The fit is good and the parts are easier to make than they look.

Been working on the landing bays (very slowly) lately.


----------



## swb186 (Jul 9, 2001)

i bought the nose cap from him 6 or 8 weeks ago nice cast he also has more items in the works for the bridge and landing bays


----------



## Tholian (Oct 3, 2004)

Looking sharp!:wave:


----------



## robiwon (Oct 20, 2006)

Good to know. I'll be doing an order in a few days probably.:thumbsup:


----------



## Duck (Aug 22, 2004)

I got one of the Mongram kits recently. Who has a good break down of the inaccuracies and fixes?


----------



## cozmo (Nov 29, 2004)

Duck said:


> I got one of the Mongram kits recently. Who has a good break down of the inaccuracies and fixes?


I studied the kit, and the studio one a while back when I was making the small kit to go with the six inch new Galactica and Pegasus. There are a lot of things Monogram got wrong. The one's that stick out to me are the pylons, bridge, missing detail above the alcoves, nose and greebling. There are other folks who say the only thing to do is toss out the kit and start from scratch.

For a fictional ship that is supposed to be a thousand yarens old, I don't think the kit is bad. It could have gone through many changes before the show's timeframe.
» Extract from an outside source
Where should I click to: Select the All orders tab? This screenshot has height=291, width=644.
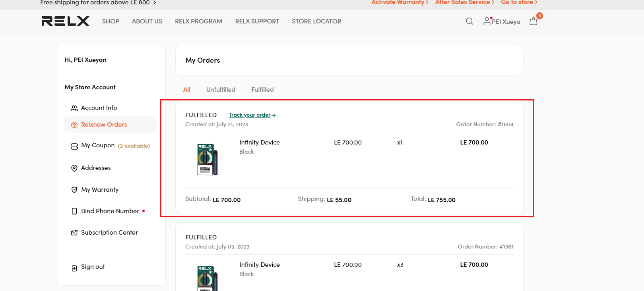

The fixes aren't difficult if you have a little patience and aren't afraid to cut things up.

If you look at pictures of the studio model, there are things stuck haphazardly all over the ship. Things I wouldn't want on a model, but purists would notice.

Fix the things that matter most to you and enjoy the project.


----------



## Griffworks (Jun 24, 2002)

Rob - shoot me a PM w/your address. I have a couple of parts that I can send you. 



Duck said:


> I got one of the Mongram kits recently. Who has a good break down of the inaccuracies and fixes?
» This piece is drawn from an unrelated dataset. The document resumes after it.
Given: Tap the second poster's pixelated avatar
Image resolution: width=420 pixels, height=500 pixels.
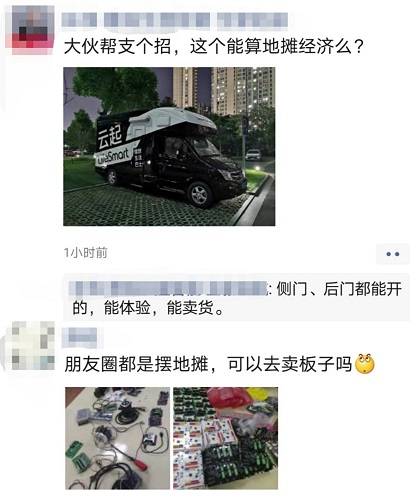Looking at the screenshot, I should [x=31, y=346].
Well, if you have the money and can track one down, I recommend the Timeslip Creations TOS Battlestar kit. It's pretty much _at least_ 99% accurate and a fantastic kit. Fit is like a glove on most of the parts. 

But if you're on a budget, like most of the rest of us, and also enjoy the challenge, here is what I've come up with : 

*The head is shaped wrong, the hump at the rear of the command section is too big/deep. The bridge has little detail and barely resembles what it's meant to be. 

* The support pylons are shaped incorrectly and are at the wrong angles.

* The engine section is too low and the side detail is all wrong.

* Flight pods hang too low and are the wrong shape. 

* There's a piece in the "indentions" that should sort of "close off" the top. Reference studio model pics to see what I mean. 

* The middle upper pylon should be completely rebuilt, as it needs to start out flush w/the main hull and also extend out to the middle of the flight pods. 

* Main hull should be a bit wider. IMO, the SMT Details kit helps a lot with that so that the overall model isn't quite as anorexic looking. 

* The engines sort of droop. This can be corrected by cutting off the engines and re-attaching at the right angle - fairly easy fix. 

* Flight Pods should be both a bit wider and thicker (top to bottom) then they are. 

* The name plate sits too low and the detail around it is incorrect. 

* There should be visible launch tubes. This can be fixed w/the JT Graphics/Timeslip Creations decal sheet or by using a pin & vise drill set to drill launch tubes.

* The forward section of the Flight Pods should not be opened all the way thru to the aft. 

* The angled "piping" along the sides of the command section should actually be long plates. 

* There should be five "ribs" (for _her_ pleasure!) on the command section, on either side of - and even to - the bridge. 

* The bottom of the command section should hang down somewhat lower, w/the triangular "indentions" in the underside front being more prominent. 

* Some of the greeblie detail is grossly off, tho it's not necessarily a bad thing, per se.

* The fore and aft “legs” need to have a taper from top to bottom. 

Basically, if you're _really_ anal, you'll want to re-build the entire "gator head" and engine section. You'll have a LOT of detail pieces/parts to scratchbuild, as well. 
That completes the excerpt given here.